From a complete mismatch, the Nets-Hawks series has turned into the most exciting thing we have in this postseason East of the Spurs-Clippers. Something has changed, and the Nets are playing “Spurs” kind of basketball, something the Hawks were famous for during this season and suddenly everything has slowed down for them, making their ability to space the floor and stretch a defense slightly less effective.
Going back home, where the Hawks have won 24 of 27, is certainly something to rely on. All the games in this series have been close. Deron Williams seemed to be a non-factor until his explosion in game 4. Maybe it’s time for the Hawks to stop focusing on slowing down Brook Lopez. He’s going to get his points either way, but just him beating Al Horford isn’t going to win the series for the Nets.
For Brooklyn, it’ll be about keeping the pace of 180-190 points per game. They execute the half court offense better, and avoiding the sprinting battles of trying to keep up in transition offense. The Hawks can still win slower games that involve a different kind of direction from Jeff Teague, but it takes away their greatest advantage, although there’s also the experience factor which falls into the way this series has changed.
The Portland Trail Blazers are hoping that they’ve managed to change the series as well. One win at home before going on the road usually is meaningless, but maybe the injury to Mike Conley. He’s out for game 5 as well, and the Grizzlies won’t know more before the swelling around his eye to go down. That’s a great relief for Damian Lillard.

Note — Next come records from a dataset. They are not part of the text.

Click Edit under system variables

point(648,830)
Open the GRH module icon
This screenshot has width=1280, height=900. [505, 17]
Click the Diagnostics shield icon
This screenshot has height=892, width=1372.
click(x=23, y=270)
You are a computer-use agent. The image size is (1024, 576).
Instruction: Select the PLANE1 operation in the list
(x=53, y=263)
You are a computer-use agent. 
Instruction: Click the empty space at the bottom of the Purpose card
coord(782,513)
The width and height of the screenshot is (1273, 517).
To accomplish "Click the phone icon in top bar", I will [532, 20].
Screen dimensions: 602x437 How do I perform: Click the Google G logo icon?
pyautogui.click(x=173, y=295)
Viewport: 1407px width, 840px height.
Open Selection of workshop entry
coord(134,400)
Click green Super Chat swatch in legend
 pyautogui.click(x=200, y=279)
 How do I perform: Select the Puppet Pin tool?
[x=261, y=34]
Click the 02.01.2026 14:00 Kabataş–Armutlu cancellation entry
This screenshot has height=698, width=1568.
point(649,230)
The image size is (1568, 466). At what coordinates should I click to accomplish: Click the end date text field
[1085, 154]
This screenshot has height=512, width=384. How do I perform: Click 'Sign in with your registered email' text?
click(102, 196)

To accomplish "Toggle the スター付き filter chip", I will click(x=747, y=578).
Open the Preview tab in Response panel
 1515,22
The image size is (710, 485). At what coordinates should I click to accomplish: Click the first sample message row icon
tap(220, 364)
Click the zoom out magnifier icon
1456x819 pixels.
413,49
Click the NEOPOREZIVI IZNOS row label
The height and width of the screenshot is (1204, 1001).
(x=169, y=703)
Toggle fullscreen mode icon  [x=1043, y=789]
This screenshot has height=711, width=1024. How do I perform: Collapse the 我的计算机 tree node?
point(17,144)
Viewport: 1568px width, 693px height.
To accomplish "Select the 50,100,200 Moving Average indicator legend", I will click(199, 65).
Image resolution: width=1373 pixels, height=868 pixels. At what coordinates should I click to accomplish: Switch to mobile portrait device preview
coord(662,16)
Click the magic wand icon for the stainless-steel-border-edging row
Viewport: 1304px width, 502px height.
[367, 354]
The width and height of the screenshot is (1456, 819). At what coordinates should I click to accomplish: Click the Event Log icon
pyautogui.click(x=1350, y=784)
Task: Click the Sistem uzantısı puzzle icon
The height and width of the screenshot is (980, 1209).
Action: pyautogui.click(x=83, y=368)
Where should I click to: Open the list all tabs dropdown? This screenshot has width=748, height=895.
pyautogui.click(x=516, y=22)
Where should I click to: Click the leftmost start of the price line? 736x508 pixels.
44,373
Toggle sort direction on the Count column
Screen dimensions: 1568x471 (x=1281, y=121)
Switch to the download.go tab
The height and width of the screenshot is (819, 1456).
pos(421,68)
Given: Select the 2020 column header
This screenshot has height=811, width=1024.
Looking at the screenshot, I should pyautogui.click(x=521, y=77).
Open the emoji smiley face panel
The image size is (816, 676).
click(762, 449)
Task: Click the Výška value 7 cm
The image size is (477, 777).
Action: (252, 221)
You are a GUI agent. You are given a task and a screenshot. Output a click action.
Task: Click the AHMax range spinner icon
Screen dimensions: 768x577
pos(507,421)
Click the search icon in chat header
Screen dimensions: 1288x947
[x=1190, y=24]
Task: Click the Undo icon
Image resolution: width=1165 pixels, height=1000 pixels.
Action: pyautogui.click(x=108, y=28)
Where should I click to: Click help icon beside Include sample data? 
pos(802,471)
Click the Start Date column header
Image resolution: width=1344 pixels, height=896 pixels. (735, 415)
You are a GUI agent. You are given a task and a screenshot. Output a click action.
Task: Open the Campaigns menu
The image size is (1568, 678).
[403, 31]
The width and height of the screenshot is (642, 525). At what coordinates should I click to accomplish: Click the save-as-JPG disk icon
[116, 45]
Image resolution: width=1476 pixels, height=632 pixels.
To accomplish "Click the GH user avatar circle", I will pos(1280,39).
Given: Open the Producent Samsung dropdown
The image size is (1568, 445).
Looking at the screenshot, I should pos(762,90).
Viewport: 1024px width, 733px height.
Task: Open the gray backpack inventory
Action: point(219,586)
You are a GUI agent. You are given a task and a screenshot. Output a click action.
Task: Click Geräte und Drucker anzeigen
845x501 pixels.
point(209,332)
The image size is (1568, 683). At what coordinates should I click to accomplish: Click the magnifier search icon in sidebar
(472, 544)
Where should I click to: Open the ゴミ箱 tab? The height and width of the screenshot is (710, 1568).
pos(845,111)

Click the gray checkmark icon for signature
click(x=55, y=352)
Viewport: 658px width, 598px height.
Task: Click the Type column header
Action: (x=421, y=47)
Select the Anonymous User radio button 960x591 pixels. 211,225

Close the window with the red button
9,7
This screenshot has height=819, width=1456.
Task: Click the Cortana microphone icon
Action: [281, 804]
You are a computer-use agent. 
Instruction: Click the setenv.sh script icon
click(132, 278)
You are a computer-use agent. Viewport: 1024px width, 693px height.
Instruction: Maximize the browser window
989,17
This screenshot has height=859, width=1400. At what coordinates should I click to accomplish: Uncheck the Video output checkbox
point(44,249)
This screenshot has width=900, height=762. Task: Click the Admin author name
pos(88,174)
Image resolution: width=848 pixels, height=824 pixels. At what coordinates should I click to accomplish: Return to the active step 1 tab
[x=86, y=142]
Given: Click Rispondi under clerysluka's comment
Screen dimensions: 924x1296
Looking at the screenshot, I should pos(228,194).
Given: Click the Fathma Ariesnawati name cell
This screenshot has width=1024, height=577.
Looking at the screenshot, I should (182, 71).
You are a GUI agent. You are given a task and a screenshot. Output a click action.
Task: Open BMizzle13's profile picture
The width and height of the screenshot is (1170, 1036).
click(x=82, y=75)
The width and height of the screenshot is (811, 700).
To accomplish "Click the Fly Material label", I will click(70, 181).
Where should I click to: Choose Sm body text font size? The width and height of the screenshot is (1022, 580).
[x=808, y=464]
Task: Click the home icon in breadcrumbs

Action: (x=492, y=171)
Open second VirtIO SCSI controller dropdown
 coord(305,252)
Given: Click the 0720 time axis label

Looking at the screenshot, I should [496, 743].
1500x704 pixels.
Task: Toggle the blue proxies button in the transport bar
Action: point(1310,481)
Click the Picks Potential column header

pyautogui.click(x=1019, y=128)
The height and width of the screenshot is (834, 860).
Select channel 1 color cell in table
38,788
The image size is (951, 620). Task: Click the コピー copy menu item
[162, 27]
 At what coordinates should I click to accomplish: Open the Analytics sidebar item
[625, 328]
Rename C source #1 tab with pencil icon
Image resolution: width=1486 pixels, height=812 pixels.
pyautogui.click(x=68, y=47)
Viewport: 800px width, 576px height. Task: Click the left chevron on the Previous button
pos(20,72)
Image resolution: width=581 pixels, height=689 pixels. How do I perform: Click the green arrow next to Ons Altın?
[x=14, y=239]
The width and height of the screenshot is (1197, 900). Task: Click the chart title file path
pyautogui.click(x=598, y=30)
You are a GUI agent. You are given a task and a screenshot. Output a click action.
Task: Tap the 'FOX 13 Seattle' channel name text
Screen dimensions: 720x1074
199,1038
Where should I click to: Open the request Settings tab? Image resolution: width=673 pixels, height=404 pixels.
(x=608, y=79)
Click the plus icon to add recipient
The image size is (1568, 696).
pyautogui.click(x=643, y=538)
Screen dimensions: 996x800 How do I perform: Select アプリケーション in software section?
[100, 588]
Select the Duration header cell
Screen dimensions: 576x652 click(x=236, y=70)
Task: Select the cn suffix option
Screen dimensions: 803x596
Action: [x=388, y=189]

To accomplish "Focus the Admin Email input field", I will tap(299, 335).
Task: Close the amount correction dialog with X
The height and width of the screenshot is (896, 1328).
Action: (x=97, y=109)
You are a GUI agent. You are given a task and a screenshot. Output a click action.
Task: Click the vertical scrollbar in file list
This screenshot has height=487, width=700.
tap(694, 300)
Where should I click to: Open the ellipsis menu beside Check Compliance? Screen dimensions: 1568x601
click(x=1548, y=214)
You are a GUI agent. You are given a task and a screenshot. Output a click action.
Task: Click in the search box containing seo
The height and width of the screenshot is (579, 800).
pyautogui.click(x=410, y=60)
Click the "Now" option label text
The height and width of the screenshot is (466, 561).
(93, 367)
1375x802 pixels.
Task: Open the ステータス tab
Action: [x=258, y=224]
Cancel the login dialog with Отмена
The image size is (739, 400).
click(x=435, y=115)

The Blazers haven’t been playing differently despite how things didn’t work out for them through the first three games. They’ve just gotten Arron Afflalo back (although he hasn’t been contributing much), getting more from C.J. McCollum and even Meyers Leonard but the key has been Lillard suddenly not having to deal with an elite defender like Conley, instead guarded by Udrih and Calathes.
And Lillard, especially while Aldridge is missing from every spot and bricking the place, is a player who can win games on his own. Game 4 got him going with 32 points in game 4, including 12 in the final quarter. That’s hot enough to try and take over the series, and although the Grizzlies have been dominant for the past three years against Portland home & away, this Conley injury is a very big game changer, especially in what it does to one of the best defenses in the league.